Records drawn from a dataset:
# # # #

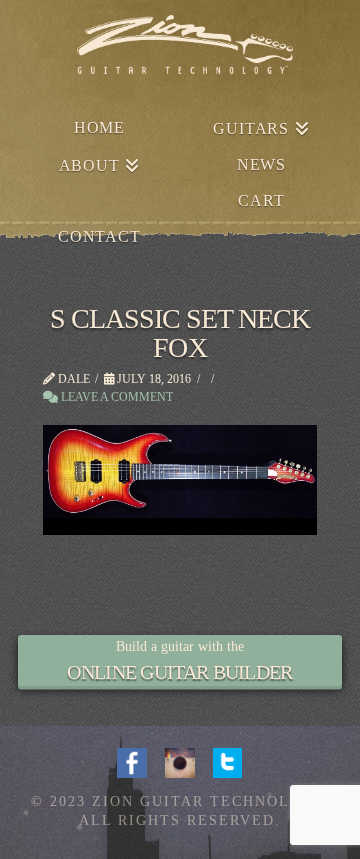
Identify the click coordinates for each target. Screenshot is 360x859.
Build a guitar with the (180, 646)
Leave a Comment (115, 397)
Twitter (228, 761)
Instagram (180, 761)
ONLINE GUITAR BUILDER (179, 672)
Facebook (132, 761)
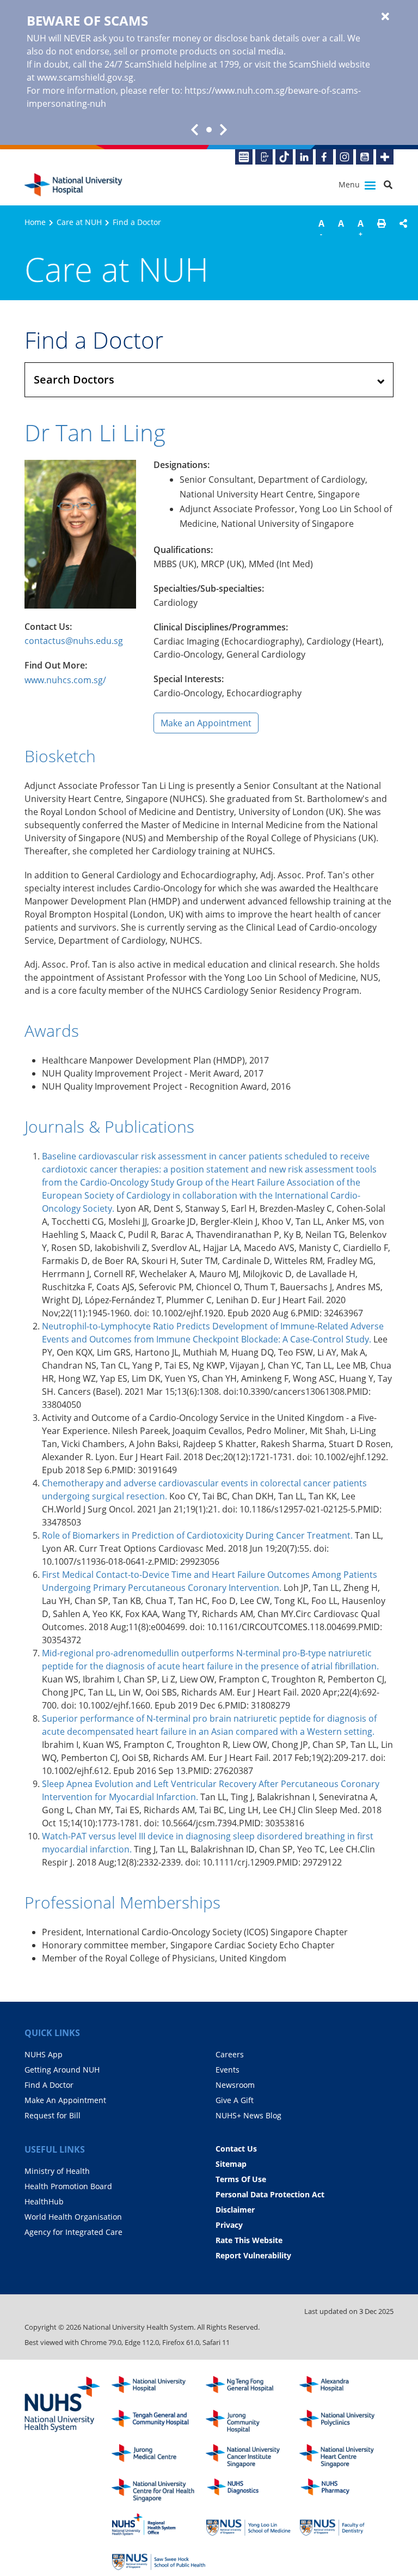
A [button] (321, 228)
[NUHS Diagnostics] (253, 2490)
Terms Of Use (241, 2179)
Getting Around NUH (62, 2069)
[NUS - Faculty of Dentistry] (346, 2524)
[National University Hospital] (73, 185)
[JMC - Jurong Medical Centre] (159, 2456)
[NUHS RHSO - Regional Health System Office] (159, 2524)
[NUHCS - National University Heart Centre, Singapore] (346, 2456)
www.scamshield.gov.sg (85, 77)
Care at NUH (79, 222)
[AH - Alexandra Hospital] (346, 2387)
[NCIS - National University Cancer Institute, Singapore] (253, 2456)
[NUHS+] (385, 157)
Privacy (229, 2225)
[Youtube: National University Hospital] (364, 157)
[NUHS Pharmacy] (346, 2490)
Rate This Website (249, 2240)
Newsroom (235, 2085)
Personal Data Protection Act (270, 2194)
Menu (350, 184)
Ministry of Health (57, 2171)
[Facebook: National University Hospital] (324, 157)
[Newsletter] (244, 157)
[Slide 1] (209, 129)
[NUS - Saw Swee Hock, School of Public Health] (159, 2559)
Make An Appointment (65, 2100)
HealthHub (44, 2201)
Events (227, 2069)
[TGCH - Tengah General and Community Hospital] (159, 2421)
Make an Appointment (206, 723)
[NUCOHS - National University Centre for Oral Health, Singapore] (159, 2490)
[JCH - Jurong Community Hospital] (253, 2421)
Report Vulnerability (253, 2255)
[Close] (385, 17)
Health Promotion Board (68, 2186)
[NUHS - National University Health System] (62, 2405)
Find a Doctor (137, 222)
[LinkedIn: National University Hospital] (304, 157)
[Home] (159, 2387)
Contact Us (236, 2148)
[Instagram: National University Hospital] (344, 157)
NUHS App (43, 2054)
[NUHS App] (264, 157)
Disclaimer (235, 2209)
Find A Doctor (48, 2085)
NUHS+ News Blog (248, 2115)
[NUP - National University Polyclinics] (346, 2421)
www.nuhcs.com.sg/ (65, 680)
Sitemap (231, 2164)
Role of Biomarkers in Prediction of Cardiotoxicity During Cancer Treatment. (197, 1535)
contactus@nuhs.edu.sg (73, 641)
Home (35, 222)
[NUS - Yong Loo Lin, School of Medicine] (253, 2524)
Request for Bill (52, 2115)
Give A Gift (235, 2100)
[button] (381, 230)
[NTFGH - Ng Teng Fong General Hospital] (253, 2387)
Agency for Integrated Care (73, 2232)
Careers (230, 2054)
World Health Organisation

# # # #

> _Exercise goal_: How would the lines above read from the one with "Facebook (132, 761)" to the one with "[NUS - Saw Swee", inclusive, with no pictures? Write them out exactly.

> _Task response_:
Facebook (132, 761)
A [button] (321, 228)
[NUHS Diagnostics] (253, 2490)
Terms Of Use (241, 2179)
Getting Around NUH (62, 2069)
[NUS - Faculty of Dentistry] (346, 2524)
[National University Hospital] (73, 185)
[JMC - Jurong Medical Centre] (159, 2456)
[NUHS RHSO - Regional Health System Office] (159, 2524)
[NUHCS - National University Heart Centre, Singapore] (346, 2456)
www.scamshield.gov.sg (85, 77)
Care at NUH (79, 222)
[AH - Alexandra Hospital] (346, 2387)
[NCIS - National University Cancer Institute, Singapore] (253, 2456)
[NUHS+] (385, 157)
Privacy (229, 2225)
[Youtube: National University Hospital] (364, 157)
[NUHS Pharmacy] (346, 2490)
Rate This Website (249, 2240)
Newsroom (235, 2085)
Personal Data Protection Act (270, 2194)
Menu (350, 184)
Ministry of Health (57, 2171)
[Facebook: National University Hospital] (324, 157)
[Newsletter] (244, 157)
[Slide 1] (209, 129)
[NUS - Saw Swee Hock, School of Public Health] (159, 2559)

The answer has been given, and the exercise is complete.